Changing this behavior would mean single strings would only call hash once, and be faster. Structs and tuples that include multiple string fields would have the possibility of hitting a hash collision, but they still should not eq each other. It would shift the cost from “every single string, all the time”, to “when a struct with multiple strings has a collision, handle the collision”. This change appears to prioritize the common case, leaving the slow case to the “quite unlikely case”.
This change appears to prioritize the common case, leaving the slow case to the "quite unlikely case".
Unfortunately, that "unlikely case" is trivially exploitable.
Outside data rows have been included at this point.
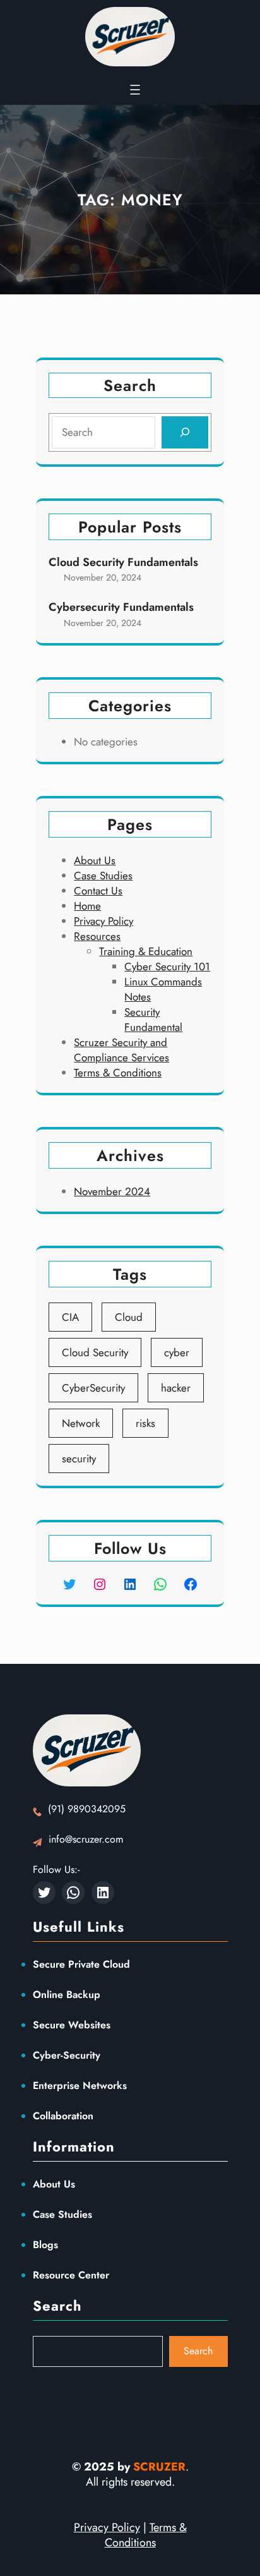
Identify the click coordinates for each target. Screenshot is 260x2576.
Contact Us (98, 890)
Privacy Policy (103, 921)
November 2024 (112, 1191)
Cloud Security (95, 1352)
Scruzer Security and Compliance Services (121, 1050)
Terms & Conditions (118, 1072)
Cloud (129, 1317)
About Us (94, 860)
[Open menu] (135, 89)
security (79, 1458)
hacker (176, 1387)
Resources (97, 936)
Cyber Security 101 (167, 966)
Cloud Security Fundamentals (123, 562)
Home (87, 905)
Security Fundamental (153, 1019)
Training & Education (145, 951)
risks (145, 1423)
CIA (70, 1317)
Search (198, 2351)
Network (81, 1423)
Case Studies (103, 875)
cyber (176, 1352)
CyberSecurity (93, 1387)
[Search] (185, 432)
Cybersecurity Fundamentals (121, 607)
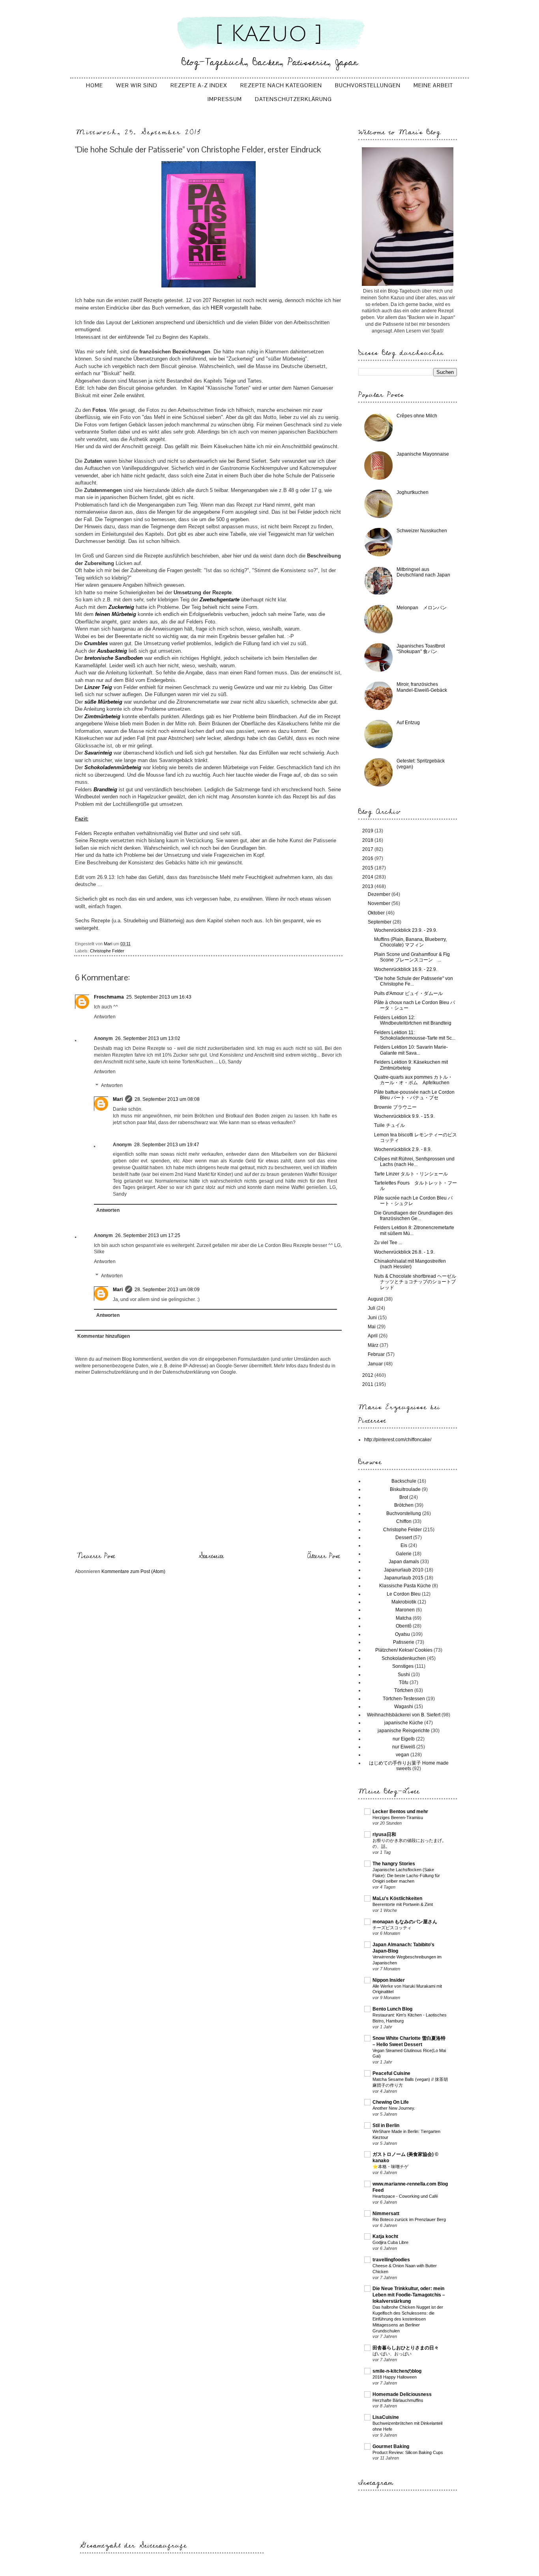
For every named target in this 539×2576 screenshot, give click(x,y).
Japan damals (404, 1561)
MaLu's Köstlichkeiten (397, 1898)
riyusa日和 (384, 1834)
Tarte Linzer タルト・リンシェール (411, 1174)
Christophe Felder (107, 950)
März (374, 1345)
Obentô (404, 1626)
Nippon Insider (388, 1980)
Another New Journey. (393, 2108)
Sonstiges (403, 1666)
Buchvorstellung (403, 1513)
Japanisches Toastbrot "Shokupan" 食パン (421, 648)
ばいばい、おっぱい (392, 2353)
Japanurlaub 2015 (403, 1578)
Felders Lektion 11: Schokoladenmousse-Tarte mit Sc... (414, 1035)
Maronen (405, 1610)
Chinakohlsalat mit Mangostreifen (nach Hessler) (410, 1263)
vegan (402, 1754)
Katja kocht (385, 2236)
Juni (373, 1317)
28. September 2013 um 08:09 (167, 1289)
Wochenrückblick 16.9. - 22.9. (405, 969)
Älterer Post (323, 1556)
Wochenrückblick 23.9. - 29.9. (405, 930)
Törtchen (403, 1690)
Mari (118, 1099)
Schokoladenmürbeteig (112, 767)
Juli (372, 1308)
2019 (368, 831)
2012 (368, 1375)
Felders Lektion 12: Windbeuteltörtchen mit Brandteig (412, 1020)
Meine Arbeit (433, 85)
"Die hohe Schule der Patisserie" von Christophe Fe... (413, 981)
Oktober (377, 913)
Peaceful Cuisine (391, 2073)
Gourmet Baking (390, 2446)
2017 (368, 849)
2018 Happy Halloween (394, 2377)
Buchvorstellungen (368, 85)
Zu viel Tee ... (388, 1242)
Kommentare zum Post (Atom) (133, 1571)
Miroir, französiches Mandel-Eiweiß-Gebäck (422, 687)
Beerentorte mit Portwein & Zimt (402, 1904)
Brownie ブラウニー (395, 1107)
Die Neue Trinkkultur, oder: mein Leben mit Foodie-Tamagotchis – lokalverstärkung (408, 2295)
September (380, 922)
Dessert (403, 1537)
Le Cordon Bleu (404, 1594)
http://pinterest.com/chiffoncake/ (397, 1439)
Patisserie (403, 1642)
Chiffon (404, 1521)
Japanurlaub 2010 (403, 1570)
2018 (368, 840)
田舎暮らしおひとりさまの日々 (405, 2348)
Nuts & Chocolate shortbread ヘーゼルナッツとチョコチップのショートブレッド (415, 1281)
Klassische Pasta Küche (405, 1585)
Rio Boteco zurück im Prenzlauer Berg (409, 2219)
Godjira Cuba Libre (390, 2242)
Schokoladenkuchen (404, 1658)
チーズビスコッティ (392, 1927)
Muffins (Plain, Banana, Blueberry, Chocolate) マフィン (410, 942)
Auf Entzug (408, 722)
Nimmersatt (385, 2213)
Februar (377, 1354)
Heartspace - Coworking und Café (405, 2196)
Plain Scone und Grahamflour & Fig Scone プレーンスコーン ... (412, 957)
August (376, 1299)
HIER (216, 308)
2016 (368, 858)
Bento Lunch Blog (392, 2009)
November (379, 903)
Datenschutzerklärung (293, 99)
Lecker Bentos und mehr (400, 1811)
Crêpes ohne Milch (417, 416)
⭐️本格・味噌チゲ (390, 2166)
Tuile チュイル (389, 1125)
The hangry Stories (393, 1863)
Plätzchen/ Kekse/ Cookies (403, 1650)
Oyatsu (402, 1634)
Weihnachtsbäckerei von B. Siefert (403, 1715)
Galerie (404, 1553)
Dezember (379, 894)
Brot (403, 1497)
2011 (368, 1384)
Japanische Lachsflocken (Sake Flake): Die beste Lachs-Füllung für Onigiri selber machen (406, 1875)
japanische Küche (403, 1722)
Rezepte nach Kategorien (281, 85)
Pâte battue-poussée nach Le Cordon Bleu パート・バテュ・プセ (414, 1094)
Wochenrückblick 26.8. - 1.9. (404, 1252)
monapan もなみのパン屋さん (404, 1921)
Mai (372, 1326)
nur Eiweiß (403, 1747)
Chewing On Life (390, 2102)
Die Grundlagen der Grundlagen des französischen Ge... (413, 1215)
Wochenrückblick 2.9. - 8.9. (403, 1149)
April (373, 1336)
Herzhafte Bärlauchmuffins (397, 2400)
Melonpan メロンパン (422, 607)
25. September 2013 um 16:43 (158, 997)
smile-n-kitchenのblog (396, 2371)
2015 (368, 868)
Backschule (403, 1481)
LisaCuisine (385, 2417)
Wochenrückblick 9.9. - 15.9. (404, 1116)
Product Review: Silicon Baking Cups (407, 2452)
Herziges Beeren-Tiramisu (397, 1817)
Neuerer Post (96, 1556)
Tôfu (403, 1682)
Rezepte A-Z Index (198, 85)
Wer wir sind (136, 85)
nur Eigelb (404, 1739)
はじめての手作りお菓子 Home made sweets (409, 1765)
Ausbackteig (112, 651)
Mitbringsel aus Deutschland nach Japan (423, 572)
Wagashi (403, 1706)
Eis (404, 1545)
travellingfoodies (391, 2259)
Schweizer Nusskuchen (422, 530)
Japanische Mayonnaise (423, 454)
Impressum (225, 99)
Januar (376, 1364)
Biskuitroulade (405, 1489)
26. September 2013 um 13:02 (147, 1038)
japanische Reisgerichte (404, 1730)
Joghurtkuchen (413, 492)
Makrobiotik (403, 1602)
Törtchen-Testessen (404, 1698)
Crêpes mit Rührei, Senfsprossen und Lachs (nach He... (414, 1161)
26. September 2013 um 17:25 (147, 1235)
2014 (368, 877)
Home (94, 85)
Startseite (211, 1556)
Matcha (404, 1618)
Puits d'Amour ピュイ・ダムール (408, 993)
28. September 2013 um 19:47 (166, 1144)
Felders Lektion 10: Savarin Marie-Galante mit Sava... (411, 1049)
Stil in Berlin (385, 2125)
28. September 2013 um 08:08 (167, 1099)
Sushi (404, 1674)
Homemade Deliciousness (402, 2394)
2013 (368, 886)
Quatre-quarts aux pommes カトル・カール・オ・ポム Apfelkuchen (413, 1079)
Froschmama (109, 997)
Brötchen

That is, it would be trivial to construct a massive set of structs that all have the same hash even if a secure hash algorithm were used.
What sort of hash functions adhere to this requirement? I assume FnvHasher is out, by the virtue of not being a keyed cryptographic function (list of what I mean).
I think we can fix this in a “perfect” way by having the hash map automatically use one-shot hashing when possible.
For example if the key is String, it’s hashed in one go without terminator. If it’s a compound type (containing Strings etc), it uses the current method.
hashing in one go has more upsides than just skipping the terminator; it also means that the handling for partial blocks can be omitted in SipHash for that case.
Edit: Although, the above has been attempted and no good solution was found yet.
We unfortunately can’t use oneshot hashing for any type where the oneshot version would be different than the non-oneshot version. Notably this includes strings since we add the 0xff byte and primitive slices since we prepend with the length.
You run into breakage when a user has defined their own type which can borrow to a &str (think InternedString). If we add a oneshot hash implementation to &str and use it in HashMap and HashSet, the user’s code would suddenly fail to successfully look up things if InternedString is missing an identical oneshot implementation.
We also can’t realistically change it for the same reason as we run into with oneshot - user defined types that have to has the same way as a &str because they’re linked via Borrow.
But then you still have collisions between e.g. ([0xff], []) vs ([], [0xff]). 0xff works specifically for strings because that’s not a valid UTF-8 byte.
Oneshot hashing is when you have a single byte buffer you need to hash and can give it to the hasher all at once. It can be more efficient than iterative hashing since you don’t need to carry a bunch of state around. You can also pick an algorithm based on the input size to maximize throughput.
For tuples, how about first hashing the lengths of all the variable length sub components, together, before any of their contents? Wouldn’t this defeat any attempts to trigger a collision?
(The tuple collision problem reminds me of the issue of unambiguously serializing data. Perhaps some techniques in this space could be useful?)